Wini Omer est poursuivie depuis le 24 juillet pour prostitution.
Célèbre militante de la cause des femmes au Soudan, cela ne l'empêche pas de poursuivre le combat. A 30 ans, elle se refuse à garder le silence sur la condition de ses compatriotes.
Wini Omer sait bien qu'elle prend des risques, pourtant elle n'hésite pas à témoigner face à la camera. En février 2018, cette journaliste soudanaise a été arrêtée alors qu'elle participait à une réunion, en présence d'une autre femme et de deux hommes.
Des détectives de police ont brisé une fenêtre et ont fait irruption à l'intérieur, des voisins se sont rassemblés dans l'appartement et ont dit que c'était un lieu de prostitution. Nous avons essayé de leur dire que c'était une maison, qu'il s'agissait d'une réunion normale. Nous leur avons dit qu'il n'y avait aucune raison de d'insister, mais des policiers ont soudainement fait irruption par une fenêtre et nous ont accusé de ces choses.Wini Omer, militante soudanaise pour les droits de la femme
Relachée après cinq jours de détention, Wini Omer est aujourd'hui poursuivie pour prostitution et atteinte à l'ordre public. Très active sur les réseaux sociaux, la militante féministe affirme qu'il s'agit d'une tentative d'intimidation.
Quand les autorités ciblent des militants, c'est pour leur envoyer un message, pour leur faire comprendre qu'ils sont observés, que l'Etat les opprimera and leur imposera ses conditions.Wini Omer, militante soudanaise pour les droits de la femme
Il faut dire qu'au Soudan, Wini Omer, femme, journaliste et militante, cumule les risques, face à une justice largement régie par les lois conservatrices du gouvernement d'Omar El-Béchir, ancien militaire au pouvoir depuis 27 ans.

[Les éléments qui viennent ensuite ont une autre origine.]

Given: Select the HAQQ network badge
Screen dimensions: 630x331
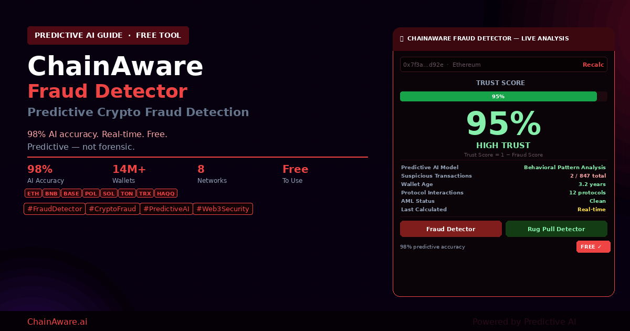Looking at the screenshot, I should pyautogui.click(x=165, y=193).
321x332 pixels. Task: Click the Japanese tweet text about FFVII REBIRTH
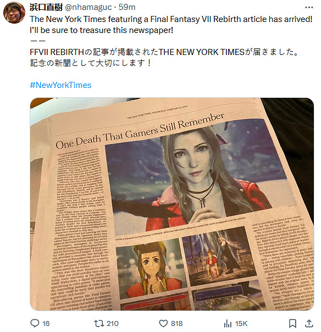click(x=164, y=57)
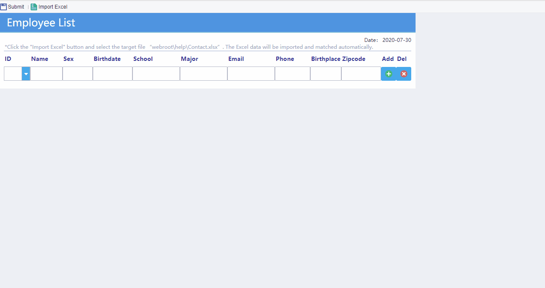Add a new employee row with the plus icon
The image size is (545, 288).
click(388, 73)
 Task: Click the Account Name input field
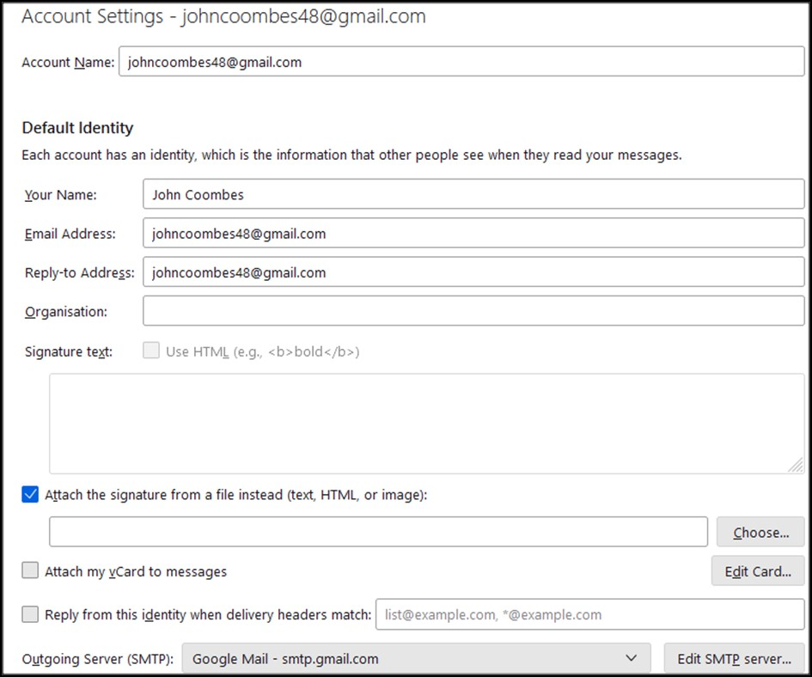tap(461, 62)
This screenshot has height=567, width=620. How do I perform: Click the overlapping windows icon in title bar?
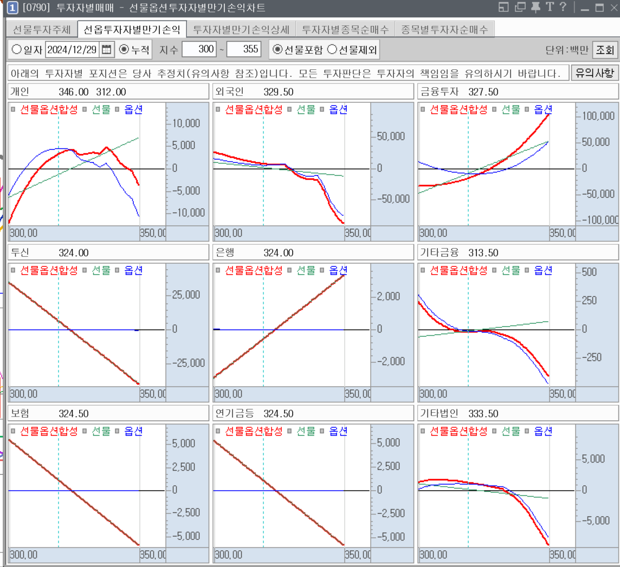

En 2016, un rapport de l'ONG Human Rights Watch alertait sur les méthodes du régime : passages à tabac, arrestations arbitraires, ou encore détentions illégales de personnes accusées de dissidence. Amnesty international dénonce de son côté l'arrestation systématique des journalistes.
Les femmes, elles, sont particulièrement ciblées. Chaque année, elles sont des milliers à être condamnées à des coups de fouets ou de lourdes peines de prisons.
Parmi les chefs d'accusation les plus fréquents : le refus de mariage forcé ou le simple fait de porter une jupe.
Les lois considèrent que les femmes sont un danger, que leur but est de séduire. Elles considèrent que la forme de leur corps provoque les hommes et incite à la criminalité. Cette mentalité revient à dire qu'être une femme, c'est presque un crime au Soudan.Nabil Abid, avocat soudanais pour les droits de l'Homme
Déjà inquiétée en 2009, pour le port d'une tenue jugée indécente, Wini Omer est conciente qu'elle n'en a pas fini avec la justice. Aujourd'hui la militante attend la date de son procès et poursuit sa lutte pour les droits des femmes.